REQUIREMENTS: Copy out each of the lines below word for word, and leave the pictures out of your answer.

Stored entries:
◆ ◆ ◆

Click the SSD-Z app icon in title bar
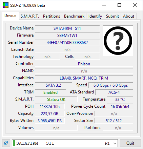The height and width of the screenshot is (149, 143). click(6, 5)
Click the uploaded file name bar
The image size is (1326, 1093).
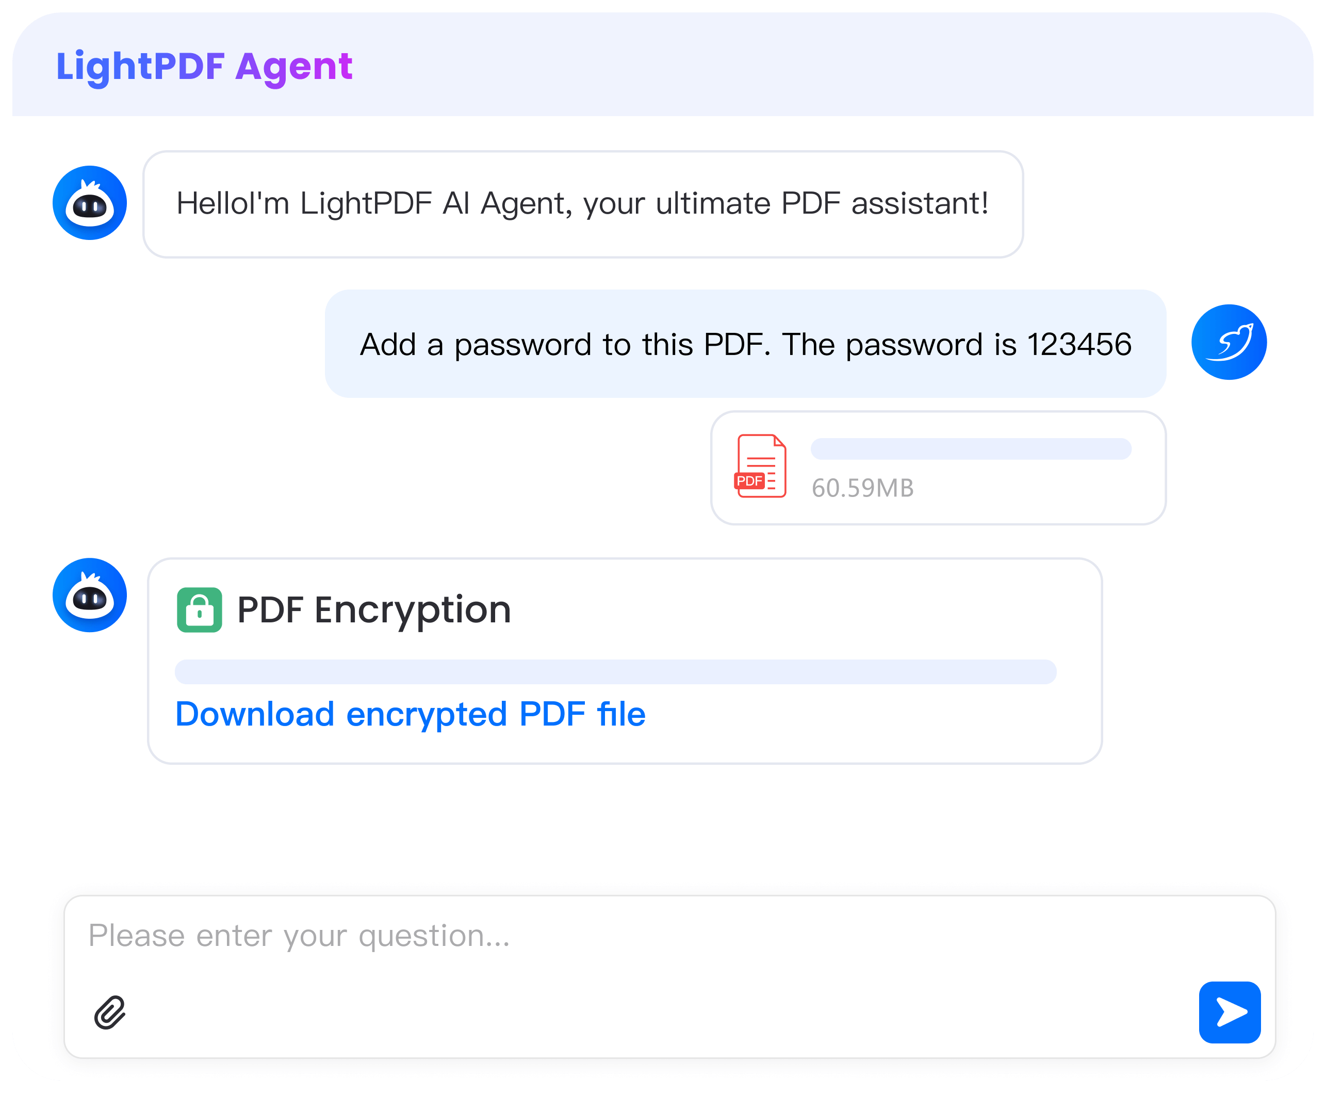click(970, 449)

◆ ◆ ◆

SOLUTION FOR THIS EXERCISE:
Click the SSD-Z app icon in title bar
The height and width of the screenshot is (149, 143). click(6, 5)
Click the uploaded file name bar
The image size is (1326, 1093).
click(970, 449)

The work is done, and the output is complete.